2.2 Variable Transformations Flashcards
What is the main goal of data transformations, and how do transformed variables differ from the original variables in a dataset?
The main goal of data transformations is to create variables from the existing dataset that may enhance its value. Transformed variables are altered or converted versions of original variables, often created to improve the dataset’s usefulness for analysis.
Explain the difference between variables and features in the context of predictive analytics.
Variables are data in its original recorded form, while features are predictors derived from the dataset. Features have been thoughtfully created and are deemed suitable predictors, while variables may or may not be used as features.
What is target leakage, and why should it be avoided when deciding whether a variable should be a feature?
Target leakage occurs when a model is built with access to information about the target that would not be available during prediction. It should be avoided because it can lead to overly optimistic model performance that will not generalize to new data.
Describe the challenges posed by skewed variables in predictive analytics and how they can impact interpretability and modeling.
Skewed variables, particularly right-skewed ones, pose challenges in predictive analytics. They can obscure understanding of where most values lie, making it difficult to examine relationships with the target variable. In models like linear regression, they can violate the assumption of a normally distributed target variable. Additionally, some models may be biased towards predicting observations with extremely large values when dealing with skewed variables.
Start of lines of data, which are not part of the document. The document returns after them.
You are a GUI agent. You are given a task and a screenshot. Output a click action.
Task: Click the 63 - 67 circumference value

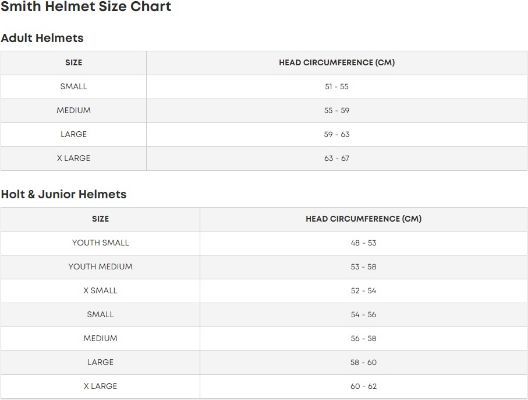point(337,158)
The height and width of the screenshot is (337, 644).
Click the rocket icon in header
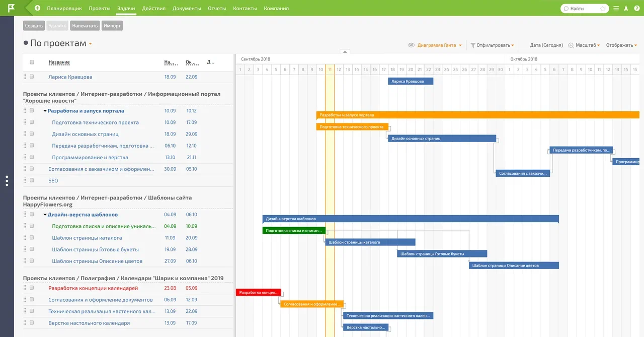(626, 9)
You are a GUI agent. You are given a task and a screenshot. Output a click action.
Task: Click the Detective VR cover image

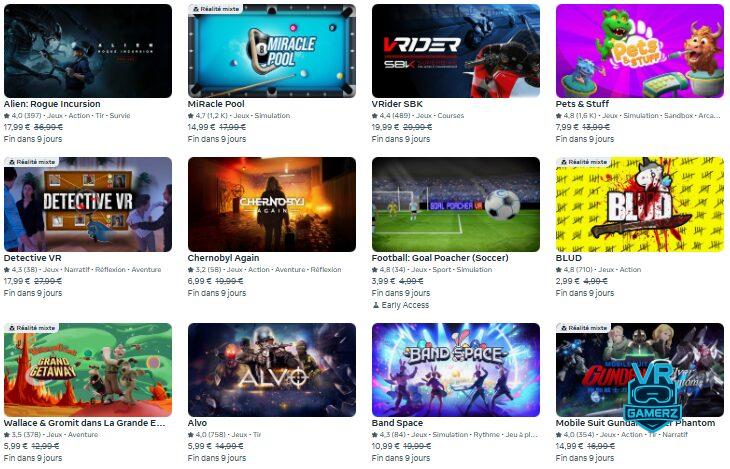(x=88, y=204)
What are the two common types of transformations used to handle skewed variables, and how do they differ in their approach?
Two common transformations for skewed variables are logarithmic and roots. Logarithmic transformations cannot handle variables with zero values directly, while root transformations can.
Explain the purpose of standardization in data formatting and how it is achieved.
Standardization ensures different variables are on the same scale, facilitating better comparison. It is achieved by subtracting the sample mean from a variable and dividing by its sample standard deviation.
When dealing with a variable in R, what things should be considered when deciding whether to treat it as a numeric vector or a factor?
When deciding whether to treat a variable as numeric or factor in R:
- If it is already a factor, it is likely for a good reason, except for binary targets which often need to be numeric.
- For numeric variables:
-Use the “math test” to determine if it is naturally a factor.
- Consider the number of unique values (generally, more than 10 unique values suggests keeping it numeric).
- Use data exploration to help decide such as examining the variable’s relationship with the target.
Consider the context and intended use in the analysis.
What are polynomial transformations, and how are they important in certain models?
Polynomial transformations create multiple polynomial terms to capture non-linear relationships between a numeric variable and the target. They are important in models that struggle to identify such relationships on their own, like multiple linear regression.
Describe the process of creating factors of intervals and how it can help detect non-linear patterns in the relationship between a numeric variable and the target.
Creating factors of intervals involves dividing a numeric variable into several intervals and transforming it into a factor. This can help detect different mean targets for each level, potentially revealing non-linear patterns as the numeric variable increases.
What are the reasons for combining levels of a factor, and how can it improve the model?
Combining levels of a factor simplifies analysis, especially when there are too many categories or some categories have insufficient data. It can improve model accuracy and interpretability by grouping similar categories together.
What does it mean to relevel a factor, and what is one common way to do so?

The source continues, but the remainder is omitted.